Our research focuses on the use of sophisticated imaging and processing techniques to probe metabolic and biochemical features of human tissues. Some of the techniques we use include:
Magnetic Resonance Imaging (MRI)
MR imaging techniques are available for researchers requiring high-resolution imaging of joints and soft tissues. We have expertise in design and implementation of imaging protocols, as well as close supervision during data acquisition.
We work closely with investigators in order to modify or develop MRI acquisition protocols that address specific clinical endpoints. These methods include:
- cartilage relaxometry measures using T2, T2* and T1rho
- high-resolution cartilage imaging for 3D modeling and simulations
- high-resolution bone imaging for 3D reconstructions
Magnetic Resonance Spectroscopy (MRS)
1H-MRS allows non-invasive quantification of muscle metabolites, such as lipids, total creatine, and choline. Using this methodology, we’re capable of differentiating and selectively measuring lipids located inside or in between muscle cells. This technique has been widely employed in studies investigating mechanisms of insulin sensitivity in type 2 diabetics, obese and HIV-lipodystrophy patients.
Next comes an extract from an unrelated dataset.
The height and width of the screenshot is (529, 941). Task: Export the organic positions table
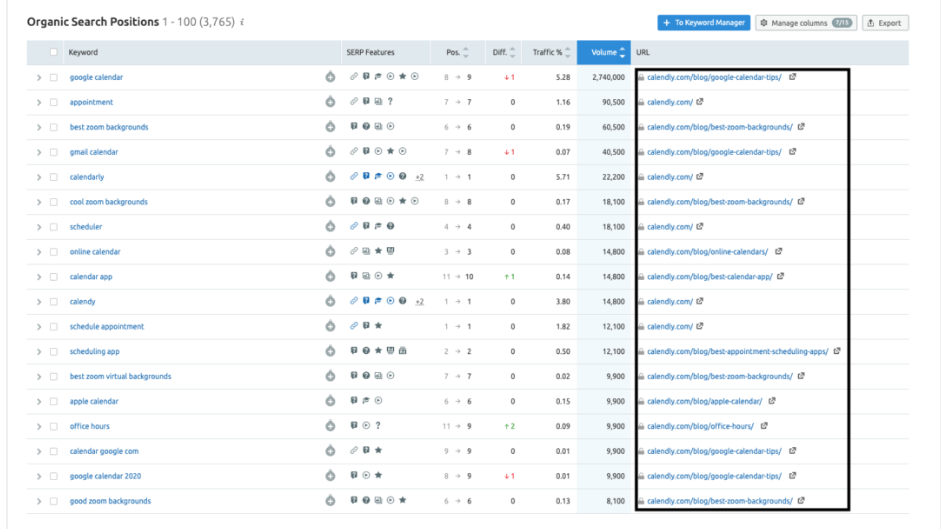[884, 22]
We acquire 1H-MRS data using GE and Siemens scanners at 1.5T or 3.0T field strengths, and perform analyses with softwares such as LCModel, iNMR and jMRUI.
We can modify or develop MRS acquisition protocols in order to address your specific clinical endpoint.
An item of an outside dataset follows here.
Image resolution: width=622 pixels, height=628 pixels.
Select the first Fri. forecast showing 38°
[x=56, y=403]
Quantitative Computed Tomography (QCT)
QCT is a powerful method for assessment of body composition and bone mineral density (BMD).
Using a single slice of the abdomen obtained at L4, a variety of adipose tissue compartments can be measured while keeping radiation exposure to a minimum. Standard measurements obtained using dedicated software include:
- Intra-abdominal (visceral) fat area
- Subcutaneous fat area
- Total adipose tissue area
- Total cross-sectional area
Bone mineral density
QCT is widely employed for determination of bone mineral density (BMD) of the lumbar spine. This methodology bypasses certain limitations of DXA planar acquisitions, and allows reliable estimates of BMD. We obtain CT slices at 4 lumbar levels and measure vertebral body density calibrated by a standard phantom.
We can modify or develop QCT protocols and measurement methodology in order to address your specific clinical endpoint.